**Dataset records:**
- - - - -

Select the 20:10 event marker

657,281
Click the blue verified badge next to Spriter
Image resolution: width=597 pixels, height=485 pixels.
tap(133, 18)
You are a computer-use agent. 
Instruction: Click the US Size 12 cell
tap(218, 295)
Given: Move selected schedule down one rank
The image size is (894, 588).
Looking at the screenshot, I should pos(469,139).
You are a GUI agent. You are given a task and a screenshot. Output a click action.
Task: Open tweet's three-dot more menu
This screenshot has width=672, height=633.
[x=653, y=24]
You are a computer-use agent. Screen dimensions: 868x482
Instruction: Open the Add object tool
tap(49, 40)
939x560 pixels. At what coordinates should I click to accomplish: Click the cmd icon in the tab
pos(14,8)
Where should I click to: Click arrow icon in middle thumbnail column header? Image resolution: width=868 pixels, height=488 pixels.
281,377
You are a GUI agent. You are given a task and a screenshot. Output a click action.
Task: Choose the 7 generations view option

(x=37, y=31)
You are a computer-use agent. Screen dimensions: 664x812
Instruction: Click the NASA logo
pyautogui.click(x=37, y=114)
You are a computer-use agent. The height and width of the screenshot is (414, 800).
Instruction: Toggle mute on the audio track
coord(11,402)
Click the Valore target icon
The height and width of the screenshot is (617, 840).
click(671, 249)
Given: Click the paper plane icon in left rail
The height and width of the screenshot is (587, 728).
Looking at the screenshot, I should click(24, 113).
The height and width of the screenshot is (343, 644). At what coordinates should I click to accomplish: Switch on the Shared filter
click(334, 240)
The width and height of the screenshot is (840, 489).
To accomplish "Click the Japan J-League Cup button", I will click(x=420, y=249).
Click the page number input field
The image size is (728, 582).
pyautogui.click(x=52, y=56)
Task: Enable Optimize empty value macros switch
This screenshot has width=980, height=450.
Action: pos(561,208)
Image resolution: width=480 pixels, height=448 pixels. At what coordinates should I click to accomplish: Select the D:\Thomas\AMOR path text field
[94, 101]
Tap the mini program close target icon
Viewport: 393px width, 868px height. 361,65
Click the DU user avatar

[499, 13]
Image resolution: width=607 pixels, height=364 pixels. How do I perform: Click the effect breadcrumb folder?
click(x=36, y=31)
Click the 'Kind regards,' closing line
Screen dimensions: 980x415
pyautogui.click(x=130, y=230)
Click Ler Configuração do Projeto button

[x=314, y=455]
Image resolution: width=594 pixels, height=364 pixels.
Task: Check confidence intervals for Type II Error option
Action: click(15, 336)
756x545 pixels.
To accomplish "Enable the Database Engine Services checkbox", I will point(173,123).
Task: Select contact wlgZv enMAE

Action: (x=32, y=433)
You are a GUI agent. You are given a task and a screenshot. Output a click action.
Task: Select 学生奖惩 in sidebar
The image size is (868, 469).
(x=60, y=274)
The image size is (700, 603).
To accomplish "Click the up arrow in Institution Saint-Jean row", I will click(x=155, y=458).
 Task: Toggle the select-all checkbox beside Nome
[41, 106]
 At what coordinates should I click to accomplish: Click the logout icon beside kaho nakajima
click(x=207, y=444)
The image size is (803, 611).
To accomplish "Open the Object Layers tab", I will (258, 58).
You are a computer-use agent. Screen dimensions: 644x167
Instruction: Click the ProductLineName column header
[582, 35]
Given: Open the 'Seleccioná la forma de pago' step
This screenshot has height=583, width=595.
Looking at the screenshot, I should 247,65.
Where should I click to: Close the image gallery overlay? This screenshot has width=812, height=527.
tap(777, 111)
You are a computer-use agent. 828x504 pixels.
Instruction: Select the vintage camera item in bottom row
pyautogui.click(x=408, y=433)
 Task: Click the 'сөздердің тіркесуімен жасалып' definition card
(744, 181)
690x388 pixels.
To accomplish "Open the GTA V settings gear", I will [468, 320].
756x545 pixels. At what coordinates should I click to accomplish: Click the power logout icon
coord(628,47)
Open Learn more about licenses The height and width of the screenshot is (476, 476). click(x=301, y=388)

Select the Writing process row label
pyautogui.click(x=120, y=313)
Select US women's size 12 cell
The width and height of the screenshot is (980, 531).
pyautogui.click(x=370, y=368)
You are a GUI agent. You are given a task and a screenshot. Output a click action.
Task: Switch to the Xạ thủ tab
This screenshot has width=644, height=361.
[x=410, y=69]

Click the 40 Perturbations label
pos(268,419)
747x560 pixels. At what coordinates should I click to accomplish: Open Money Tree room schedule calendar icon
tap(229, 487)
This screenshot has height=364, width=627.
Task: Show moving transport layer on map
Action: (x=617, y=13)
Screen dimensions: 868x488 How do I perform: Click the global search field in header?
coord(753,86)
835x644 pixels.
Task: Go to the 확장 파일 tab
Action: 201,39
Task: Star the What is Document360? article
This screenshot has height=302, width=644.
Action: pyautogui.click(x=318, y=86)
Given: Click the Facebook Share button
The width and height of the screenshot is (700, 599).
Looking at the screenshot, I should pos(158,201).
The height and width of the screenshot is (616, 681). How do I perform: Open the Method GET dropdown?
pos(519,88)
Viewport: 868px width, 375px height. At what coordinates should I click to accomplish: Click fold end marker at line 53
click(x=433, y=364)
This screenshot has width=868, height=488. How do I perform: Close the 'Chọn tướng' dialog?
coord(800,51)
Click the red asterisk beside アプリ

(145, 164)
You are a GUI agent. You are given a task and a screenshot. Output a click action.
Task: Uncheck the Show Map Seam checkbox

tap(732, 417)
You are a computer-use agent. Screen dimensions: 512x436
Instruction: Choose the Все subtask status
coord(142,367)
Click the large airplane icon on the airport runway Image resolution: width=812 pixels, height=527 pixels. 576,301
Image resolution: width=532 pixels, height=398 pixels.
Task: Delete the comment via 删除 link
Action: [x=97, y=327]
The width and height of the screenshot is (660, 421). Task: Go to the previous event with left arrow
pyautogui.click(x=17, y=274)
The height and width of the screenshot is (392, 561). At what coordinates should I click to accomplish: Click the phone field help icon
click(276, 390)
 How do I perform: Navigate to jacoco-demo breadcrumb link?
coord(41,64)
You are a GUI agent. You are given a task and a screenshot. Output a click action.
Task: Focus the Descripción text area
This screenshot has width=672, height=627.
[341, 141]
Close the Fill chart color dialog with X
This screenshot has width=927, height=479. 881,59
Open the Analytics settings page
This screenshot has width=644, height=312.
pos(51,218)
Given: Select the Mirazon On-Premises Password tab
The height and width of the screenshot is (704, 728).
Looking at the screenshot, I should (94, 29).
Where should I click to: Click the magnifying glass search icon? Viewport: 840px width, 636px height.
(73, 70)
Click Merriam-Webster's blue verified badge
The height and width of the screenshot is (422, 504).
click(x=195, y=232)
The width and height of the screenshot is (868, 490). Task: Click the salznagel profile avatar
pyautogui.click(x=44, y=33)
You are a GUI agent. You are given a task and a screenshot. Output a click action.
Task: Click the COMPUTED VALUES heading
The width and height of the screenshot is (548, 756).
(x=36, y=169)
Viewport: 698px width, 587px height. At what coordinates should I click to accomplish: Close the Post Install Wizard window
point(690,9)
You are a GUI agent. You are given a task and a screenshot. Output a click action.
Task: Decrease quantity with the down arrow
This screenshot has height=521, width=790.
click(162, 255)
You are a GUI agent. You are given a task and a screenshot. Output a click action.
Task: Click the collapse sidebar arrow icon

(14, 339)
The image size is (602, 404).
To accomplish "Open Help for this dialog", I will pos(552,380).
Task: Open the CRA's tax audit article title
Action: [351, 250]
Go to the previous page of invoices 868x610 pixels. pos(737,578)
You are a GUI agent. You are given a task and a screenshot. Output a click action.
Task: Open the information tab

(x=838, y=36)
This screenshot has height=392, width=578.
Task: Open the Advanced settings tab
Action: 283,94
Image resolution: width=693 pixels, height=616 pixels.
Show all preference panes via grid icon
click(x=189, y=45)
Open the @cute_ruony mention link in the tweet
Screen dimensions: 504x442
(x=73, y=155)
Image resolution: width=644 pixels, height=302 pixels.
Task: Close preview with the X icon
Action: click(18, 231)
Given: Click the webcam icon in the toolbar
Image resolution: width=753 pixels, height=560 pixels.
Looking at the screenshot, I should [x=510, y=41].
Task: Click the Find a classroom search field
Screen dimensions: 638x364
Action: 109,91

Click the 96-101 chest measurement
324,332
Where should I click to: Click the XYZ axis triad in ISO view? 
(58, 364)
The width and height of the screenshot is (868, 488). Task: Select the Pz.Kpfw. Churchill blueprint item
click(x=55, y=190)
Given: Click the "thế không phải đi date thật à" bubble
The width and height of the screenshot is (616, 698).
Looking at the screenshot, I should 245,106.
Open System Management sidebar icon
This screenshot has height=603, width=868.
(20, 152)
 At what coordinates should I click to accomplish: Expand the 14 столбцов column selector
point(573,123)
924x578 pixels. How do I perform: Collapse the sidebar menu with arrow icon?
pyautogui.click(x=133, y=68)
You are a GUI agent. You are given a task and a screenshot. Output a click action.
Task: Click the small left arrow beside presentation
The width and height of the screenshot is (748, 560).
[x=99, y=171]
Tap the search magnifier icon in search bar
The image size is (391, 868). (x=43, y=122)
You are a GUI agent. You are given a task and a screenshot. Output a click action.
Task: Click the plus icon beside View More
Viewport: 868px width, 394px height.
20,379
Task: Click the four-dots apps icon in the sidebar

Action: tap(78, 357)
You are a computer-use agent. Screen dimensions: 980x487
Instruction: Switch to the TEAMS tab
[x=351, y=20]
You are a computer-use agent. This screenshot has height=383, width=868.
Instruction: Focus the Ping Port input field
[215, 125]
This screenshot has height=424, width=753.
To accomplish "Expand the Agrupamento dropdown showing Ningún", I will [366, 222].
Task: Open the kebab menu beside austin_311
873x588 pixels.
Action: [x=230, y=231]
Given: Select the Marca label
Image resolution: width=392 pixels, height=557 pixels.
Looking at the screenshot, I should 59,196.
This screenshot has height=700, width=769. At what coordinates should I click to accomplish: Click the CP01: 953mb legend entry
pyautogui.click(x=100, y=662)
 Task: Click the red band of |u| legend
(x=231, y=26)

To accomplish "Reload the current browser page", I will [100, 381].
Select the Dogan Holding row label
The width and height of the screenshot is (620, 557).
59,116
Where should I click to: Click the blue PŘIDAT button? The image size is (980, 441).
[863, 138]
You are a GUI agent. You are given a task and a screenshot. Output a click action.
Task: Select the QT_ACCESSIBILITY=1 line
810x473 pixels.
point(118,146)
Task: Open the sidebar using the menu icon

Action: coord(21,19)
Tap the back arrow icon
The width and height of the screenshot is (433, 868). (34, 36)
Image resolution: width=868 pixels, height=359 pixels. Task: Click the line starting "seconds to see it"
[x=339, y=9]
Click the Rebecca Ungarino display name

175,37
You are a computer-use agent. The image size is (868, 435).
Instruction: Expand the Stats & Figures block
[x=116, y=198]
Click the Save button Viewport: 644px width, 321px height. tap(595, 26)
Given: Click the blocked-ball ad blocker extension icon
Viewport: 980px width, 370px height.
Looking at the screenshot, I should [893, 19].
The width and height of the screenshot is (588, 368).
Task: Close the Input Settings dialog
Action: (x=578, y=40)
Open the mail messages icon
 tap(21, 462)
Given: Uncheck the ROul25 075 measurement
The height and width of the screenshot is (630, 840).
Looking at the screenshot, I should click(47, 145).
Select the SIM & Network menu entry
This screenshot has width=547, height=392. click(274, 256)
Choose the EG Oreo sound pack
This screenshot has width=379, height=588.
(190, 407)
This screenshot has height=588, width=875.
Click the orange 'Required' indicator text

- - - - -

**PROMPT:**
Only those lines of the entries above that run from the line containing "How do I perform: Navigate" to the line containing "Task: Click the COMPUTED VALUES heading", both included, should be transcribed exactly.

**ANSWER TO THIS EXERCISE:**
 How do I perform: Navigate to jacoco-demo breadcrumb link?
coord(41,64)
You are a GUI agent. You are given a task and a screenshot. Output a click action.
Task: Focus the Descripción text area
This screenshot has width=672, height=627.
[341, 141]
Close the Fill chart color dialog with X
This screenshot has width=927, height=479. 881,59
Open the Analytics settings page
This screenshot has width=644, height=312.
pos(51,218)
Given: Select the Mirazon On-Premises Password tab
The height and width of the screenshot is (704, 728).
Looking at the screenshot, I should (94, 29).
Where should I click to: Click the magnifying glass search icon? Viewport: 840px width, 636px height.
(73, 70)
Click Merriam-Webster's blue verified badge
The height and width of the screenshot is (422, 504).
click(x=195, y=232)
The width and height of the screenshot is (868, 490). Task: Click the salznagel profile avatar
pyautogui.click(x=44, y=33)
You are a GUI agent. You are given a task and a screenshot. Output a click action.
Task: Click the COMPUTED VALUES heading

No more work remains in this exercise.